Provided records:

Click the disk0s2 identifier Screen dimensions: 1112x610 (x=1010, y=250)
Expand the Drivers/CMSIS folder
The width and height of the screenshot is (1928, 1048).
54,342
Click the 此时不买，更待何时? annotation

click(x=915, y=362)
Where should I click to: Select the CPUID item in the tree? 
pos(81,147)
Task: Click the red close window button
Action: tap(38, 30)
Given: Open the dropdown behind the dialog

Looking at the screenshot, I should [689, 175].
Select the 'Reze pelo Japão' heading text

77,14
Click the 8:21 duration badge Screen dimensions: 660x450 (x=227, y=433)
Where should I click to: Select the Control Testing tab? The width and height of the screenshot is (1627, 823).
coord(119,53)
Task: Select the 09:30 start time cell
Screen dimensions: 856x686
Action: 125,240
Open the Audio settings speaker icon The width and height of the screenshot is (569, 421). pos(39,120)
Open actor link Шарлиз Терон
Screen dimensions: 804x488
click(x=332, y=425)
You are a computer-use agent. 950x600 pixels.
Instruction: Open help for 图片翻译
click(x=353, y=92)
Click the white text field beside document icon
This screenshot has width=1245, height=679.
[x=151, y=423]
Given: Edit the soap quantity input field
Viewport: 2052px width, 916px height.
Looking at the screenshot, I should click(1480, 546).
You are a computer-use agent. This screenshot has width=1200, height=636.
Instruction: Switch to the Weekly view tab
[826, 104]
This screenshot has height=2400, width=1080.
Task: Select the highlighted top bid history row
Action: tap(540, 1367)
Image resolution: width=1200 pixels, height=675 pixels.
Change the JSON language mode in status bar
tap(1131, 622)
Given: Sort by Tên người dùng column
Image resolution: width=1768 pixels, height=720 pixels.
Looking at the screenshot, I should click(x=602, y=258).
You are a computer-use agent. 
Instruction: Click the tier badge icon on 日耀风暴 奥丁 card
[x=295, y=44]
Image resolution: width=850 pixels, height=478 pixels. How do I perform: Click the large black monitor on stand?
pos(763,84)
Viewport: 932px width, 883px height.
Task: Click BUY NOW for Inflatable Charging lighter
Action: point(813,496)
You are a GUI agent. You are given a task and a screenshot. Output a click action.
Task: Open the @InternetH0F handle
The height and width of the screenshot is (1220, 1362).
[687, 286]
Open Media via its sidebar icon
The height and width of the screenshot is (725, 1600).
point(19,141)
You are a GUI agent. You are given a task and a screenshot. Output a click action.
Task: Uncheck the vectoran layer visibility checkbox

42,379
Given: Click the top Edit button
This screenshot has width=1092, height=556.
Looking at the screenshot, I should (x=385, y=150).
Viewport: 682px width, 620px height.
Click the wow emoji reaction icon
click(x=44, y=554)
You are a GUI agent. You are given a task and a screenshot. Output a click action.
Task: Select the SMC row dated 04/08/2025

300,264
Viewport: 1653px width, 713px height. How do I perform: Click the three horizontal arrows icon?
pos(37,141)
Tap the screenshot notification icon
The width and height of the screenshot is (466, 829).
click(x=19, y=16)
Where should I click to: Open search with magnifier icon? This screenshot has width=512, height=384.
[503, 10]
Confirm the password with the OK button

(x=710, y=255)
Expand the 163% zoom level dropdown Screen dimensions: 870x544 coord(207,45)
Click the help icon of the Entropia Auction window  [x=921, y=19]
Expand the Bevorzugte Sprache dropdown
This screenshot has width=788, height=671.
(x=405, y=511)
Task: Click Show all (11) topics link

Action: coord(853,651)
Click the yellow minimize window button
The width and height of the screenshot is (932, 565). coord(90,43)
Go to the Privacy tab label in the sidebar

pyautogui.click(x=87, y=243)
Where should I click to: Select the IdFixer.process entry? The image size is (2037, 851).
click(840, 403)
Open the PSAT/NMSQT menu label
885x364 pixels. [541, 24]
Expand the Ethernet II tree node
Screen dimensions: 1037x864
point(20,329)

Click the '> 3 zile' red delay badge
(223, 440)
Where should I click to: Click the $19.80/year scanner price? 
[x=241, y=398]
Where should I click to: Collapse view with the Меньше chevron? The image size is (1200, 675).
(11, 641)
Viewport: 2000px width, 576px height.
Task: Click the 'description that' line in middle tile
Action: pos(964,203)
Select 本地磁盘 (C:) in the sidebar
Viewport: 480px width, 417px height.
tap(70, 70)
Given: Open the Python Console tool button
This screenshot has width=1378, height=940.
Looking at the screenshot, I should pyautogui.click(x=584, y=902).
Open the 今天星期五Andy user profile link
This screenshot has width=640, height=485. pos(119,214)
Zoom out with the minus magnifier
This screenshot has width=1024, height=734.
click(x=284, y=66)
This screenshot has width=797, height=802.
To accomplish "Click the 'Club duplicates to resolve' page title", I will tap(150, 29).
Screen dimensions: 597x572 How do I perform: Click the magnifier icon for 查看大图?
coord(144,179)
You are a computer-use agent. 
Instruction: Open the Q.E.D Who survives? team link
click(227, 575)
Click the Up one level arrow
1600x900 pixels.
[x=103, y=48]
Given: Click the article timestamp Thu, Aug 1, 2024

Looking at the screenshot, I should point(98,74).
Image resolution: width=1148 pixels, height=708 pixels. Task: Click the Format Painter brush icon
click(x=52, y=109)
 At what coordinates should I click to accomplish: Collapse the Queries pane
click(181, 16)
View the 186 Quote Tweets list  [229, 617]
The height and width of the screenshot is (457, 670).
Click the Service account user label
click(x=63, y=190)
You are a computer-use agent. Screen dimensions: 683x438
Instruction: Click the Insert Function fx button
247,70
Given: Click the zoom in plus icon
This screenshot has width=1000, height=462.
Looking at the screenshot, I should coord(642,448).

Work task: Write out every line from the entries where "Expand" appears.

Response box:
Expand the Drivers/CMSIS folder
Expand the 163% zoom level dropdown Screen dimensions: 870x544 coord(207,45)
Expand the Bevorzugte Sprache dropdown
Expand the Ethernet II tree node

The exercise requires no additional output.